■ Supplied information:
* Start *

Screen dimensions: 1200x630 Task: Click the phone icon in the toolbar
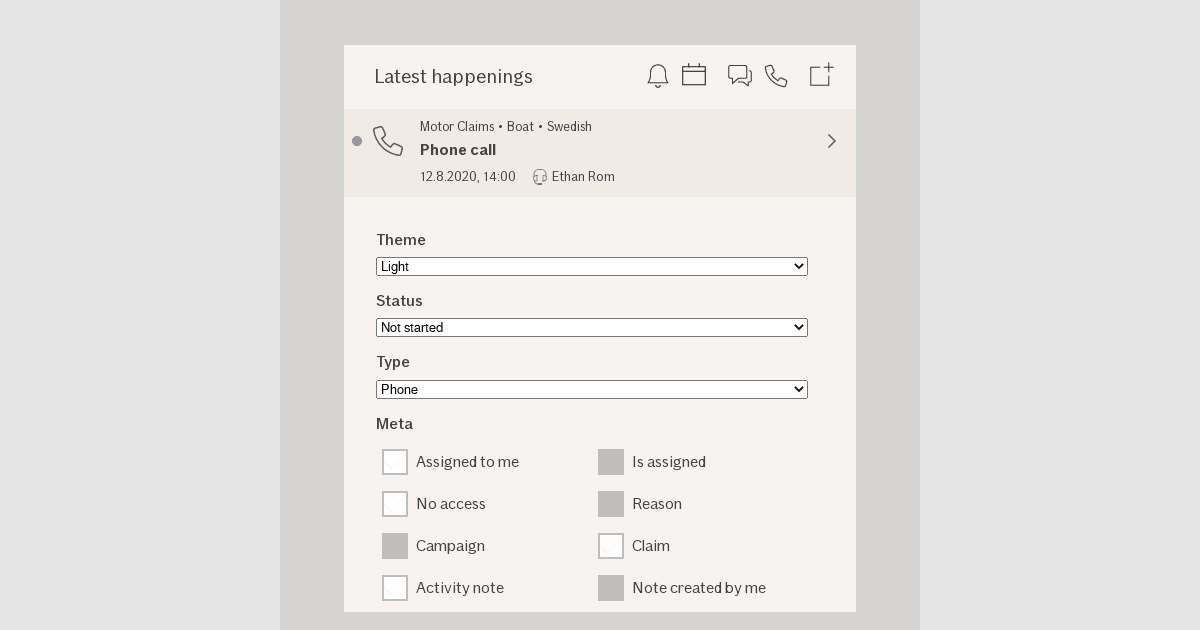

* End *
* Start *

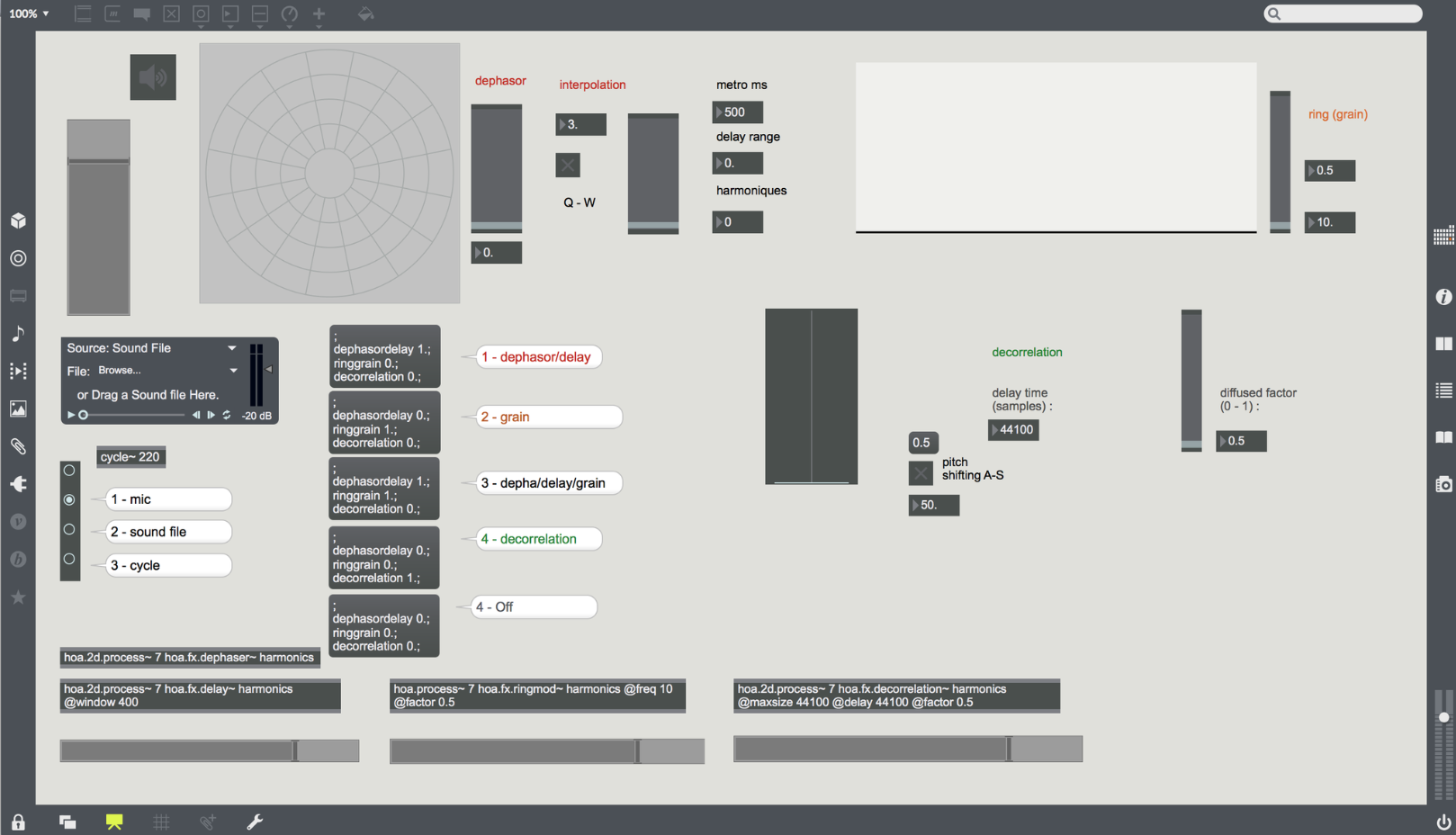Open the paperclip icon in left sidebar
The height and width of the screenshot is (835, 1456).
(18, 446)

* End *
* Start *

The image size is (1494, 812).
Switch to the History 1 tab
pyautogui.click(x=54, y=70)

* End *

■ Exercise directions: Could you print the lines from the one containing "The image size is (1494, 812)." through the one containing "pyautogui.click(x=54, y=70)" without changing them?

■ Task solution:
The image size is (1494, 812).
Switch to the History 1 tab
pyautogui.click(x=54, y=70)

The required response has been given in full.